> [Dataset]
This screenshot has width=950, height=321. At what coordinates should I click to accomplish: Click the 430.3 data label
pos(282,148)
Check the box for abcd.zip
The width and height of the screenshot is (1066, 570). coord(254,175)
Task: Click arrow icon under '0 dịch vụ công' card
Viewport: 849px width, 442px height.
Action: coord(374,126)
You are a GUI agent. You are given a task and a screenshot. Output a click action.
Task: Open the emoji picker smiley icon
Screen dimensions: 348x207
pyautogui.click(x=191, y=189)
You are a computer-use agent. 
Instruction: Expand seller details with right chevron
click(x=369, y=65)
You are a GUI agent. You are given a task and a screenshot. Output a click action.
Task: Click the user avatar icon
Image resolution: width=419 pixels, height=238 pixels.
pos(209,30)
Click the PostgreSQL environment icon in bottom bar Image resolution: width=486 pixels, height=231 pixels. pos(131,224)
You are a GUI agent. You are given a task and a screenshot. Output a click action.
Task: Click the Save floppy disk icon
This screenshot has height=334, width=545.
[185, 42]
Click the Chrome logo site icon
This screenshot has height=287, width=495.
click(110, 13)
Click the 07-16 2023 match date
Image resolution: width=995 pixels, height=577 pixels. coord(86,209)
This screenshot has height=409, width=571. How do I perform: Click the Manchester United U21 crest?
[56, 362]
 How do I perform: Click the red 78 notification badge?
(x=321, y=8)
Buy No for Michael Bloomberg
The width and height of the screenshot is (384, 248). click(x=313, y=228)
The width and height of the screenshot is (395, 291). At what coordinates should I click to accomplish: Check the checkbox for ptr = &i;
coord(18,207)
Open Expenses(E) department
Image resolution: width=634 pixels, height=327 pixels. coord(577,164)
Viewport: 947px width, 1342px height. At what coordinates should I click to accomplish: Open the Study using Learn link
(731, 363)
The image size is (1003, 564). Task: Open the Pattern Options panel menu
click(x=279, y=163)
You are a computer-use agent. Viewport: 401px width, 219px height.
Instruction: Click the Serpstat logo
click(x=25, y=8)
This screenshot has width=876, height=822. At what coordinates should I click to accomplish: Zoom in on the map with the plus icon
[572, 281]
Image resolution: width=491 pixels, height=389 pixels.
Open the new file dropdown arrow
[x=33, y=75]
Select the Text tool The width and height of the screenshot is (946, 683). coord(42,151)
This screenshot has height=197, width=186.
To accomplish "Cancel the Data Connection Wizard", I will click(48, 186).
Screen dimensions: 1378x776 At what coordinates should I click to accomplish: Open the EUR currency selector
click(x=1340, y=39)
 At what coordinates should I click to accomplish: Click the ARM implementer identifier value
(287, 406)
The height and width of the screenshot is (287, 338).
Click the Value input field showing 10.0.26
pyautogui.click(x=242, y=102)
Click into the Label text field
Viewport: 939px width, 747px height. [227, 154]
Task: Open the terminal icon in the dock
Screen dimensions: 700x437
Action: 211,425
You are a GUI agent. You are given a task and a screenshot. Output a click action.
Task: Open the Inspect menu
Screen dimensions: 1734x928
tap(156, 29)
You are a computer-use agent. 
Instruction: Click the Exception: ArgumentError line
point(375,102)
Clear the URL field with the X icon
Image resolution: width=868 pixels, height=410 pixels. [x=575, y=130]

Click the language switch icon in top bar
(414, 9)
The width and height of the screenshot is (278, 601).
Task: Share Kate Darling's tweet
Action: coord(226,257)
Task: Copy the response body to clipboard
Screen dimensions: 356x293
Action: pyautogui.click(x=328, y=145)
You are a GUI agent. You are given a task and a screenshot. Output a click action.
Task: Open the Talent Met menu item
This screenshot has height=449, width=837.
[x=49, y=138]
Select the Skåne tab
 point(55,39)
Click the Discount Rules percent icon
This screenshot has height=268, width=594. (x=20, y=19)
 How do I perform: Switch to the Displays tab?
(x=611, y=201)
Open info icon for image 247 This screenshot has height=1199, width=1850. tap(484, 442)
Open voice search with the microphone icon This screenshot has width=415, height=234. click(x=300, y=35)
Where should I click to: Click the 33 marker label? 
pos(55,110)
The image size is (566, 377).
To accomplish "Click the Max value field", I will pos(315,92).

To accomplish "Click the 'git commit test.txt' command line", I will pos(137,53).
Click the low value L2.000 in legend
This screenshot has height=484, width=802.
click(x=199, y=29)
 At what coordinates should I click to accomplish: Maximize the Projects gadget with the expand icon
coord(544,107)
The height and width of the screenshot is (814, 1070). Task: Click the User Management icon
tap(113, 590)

> [Task objective]
All the lines above should come back exactly as written.

> [Result below]
This screenshot has width=950, height=321. At what coordinates should I click to accomplish: Click the 430.3 data label
pos(282,148)
Check the box for abcd.zip
The width and height of the screenshot is (1066, 570). coord(254,175)
Task: Click arrow icon under '0 dịch vụ công' card
Viewport: 849px width, 442px height.
Action: coord(374,126)
You are a GUI agent. You are given a task and a screenshot. Output a click action.
Task: Open the emoji picker smiley icon
Screen dimensions: 348x207
pyautogui.click(x=191, y=189)
You are a computer-use agent. 
Instruction: Expand seller details with right chevron
click(x=369, y=65)
You are a GUI agent. You are given a task and a screenshot. Output a click action.
Task: Click the user avatar icon
Image resolution: width=419 pixels, height=238 pixels.
pos(209,30)
Click the PostgreSQL environment icon in bottom bar Image resolution: width=486 pixels, height=231 pixels. pos(131,224)
You are a GUI agent. You are given a task and a screenshot. Output a click action.
Task: Click the Save floppy disk icon
This screenshot has height=334, width=545.
[185, 42]
Click the Chrome logo site icon
This screenshot has height=287, width=495.
click(110, 13)
Click the 07-16 2023 match date
Image resolution: width=995 pixels, height=577 pixels. coord(86,209)
This screenshot has height=409, width=571. How do I perform: Click the Manchester United U21 crest?
[56, 362]
 How do I perform: Click the red 78 notification badge?
(x=321, y=8)
Buy No for Michael Bloomberg
The width and height of the screenshot is (384, 248). click(x=313, y=228)
The width and height of the screenshot is (395, 291). At what coordinates should I click to accomplish: Check the checkbox for ptr = &i;
coord(18,207)
Open Expenses(E) department
Image resolution: width=634 pixels, height=327 pixels. coord(577,164)
Viewport: 947px width, 1342px height. At what coordinates should I click to accomplish: Open the Study using Learn link
(731, 363)
The image size is (1003, 564). Task: Open the Pattern Options panel menu
click(x=279, y=163)
You are a computer-use agent. Viewport: 401px width, 219px height.
Instruction: Click the Serpstat logo
click(x=25, y=8)
This screenshot has width=876, height=822. At what coordinates should I click to accomplish: Zoom in on the map with the plus icon
[572, 281]
Image resolution: width=491 pixels, height=389 pixels.
Open the new file dropdown arrow
[x=33, y=75]
Select the Text tool The width and height of the screenshot is (946, 683). coord(42,151)
This screenshot has height=197, width=186.
To accomplish "Cancel the Data Connection Wizard", I will click(48, 186).
Screen dimensions: 1378x776 At what coordinates should I click to accomplish: Open the EUR currency selector
click(x=1340, y=39)
 At what coordinates should I click to accomplish: Click the ARM implementer identifier value
(287, 406)
The height and width of the screenshot is (287, 338).
Click the Value input field showing 10.0.26
pyautogui.click(x=242, y=102)
Click into the Label text field
Viewport: 939px width, 747px height. [227, 154]
Task: Open the terminal icon in the dock
Screen dimensions: 700x437
Action: 211,425
You are a GUI agent. You are given a task and a screenshot. Output a click action.
Task: Open the Inspect menu
Screen dimensions: 1734x928
tap(156, 29)
You are a computer-use agent. 
Instruction: Click the Exception: ArgumentError line
point(375,102)
Clear the URL field with the X icon
Image resolution: width=868 pixels, height=410 pixels. [x=575, y=130]

Click the language switch icon in top bar
(414, 9)
The width and height of the screenshot is (278, 601).
Task: Share Kate Darling's tweet
Action: coord(226,257)
Task: Copy the response body to clipboard
Screen dimensions: 356x293
Action: pyautogui.click(x=328, y=145)
You are a GUI agent. You are given a task and a screenshot. Output a click action.
Task: Open the Talent Met menu item
This screenshot has height=449, width=837.
[x=49, y=138]
Select the Skåne tab
 point(55,39)
Click the Discount Rules percent icon
This screenshot has height=268, width=594. (x=20, y=19)
 How do I perform: Switch to the Displays tab?
(x=611, y=201)
Open info icon for image 247 This screenshot has height=1199, width=1850. tap(484, 442)
Open voice search with the microphone icon This screenshot has width=415, height=234. click(x=300, y=35)
Where should I click to: Click the 33 marker label? 
pos(55,110)
The image size is (566, 377).
To accomplish "Click the Max value field", I will pos(315,92).

To accomplish "Click the 'git commit test.txt' command line", I will pos(137,53).
Click the low value L2.000 in legend
This screenshot has height=484, width=802.
click(x=199, y=29)
 At what coordinates should I click to accomplish: Maximize the Projects gadget with the expand icon
coord(544,107)
The height and width of the screenshot is (814, 1070). Task: Click the User Management icon
tap(113, 590)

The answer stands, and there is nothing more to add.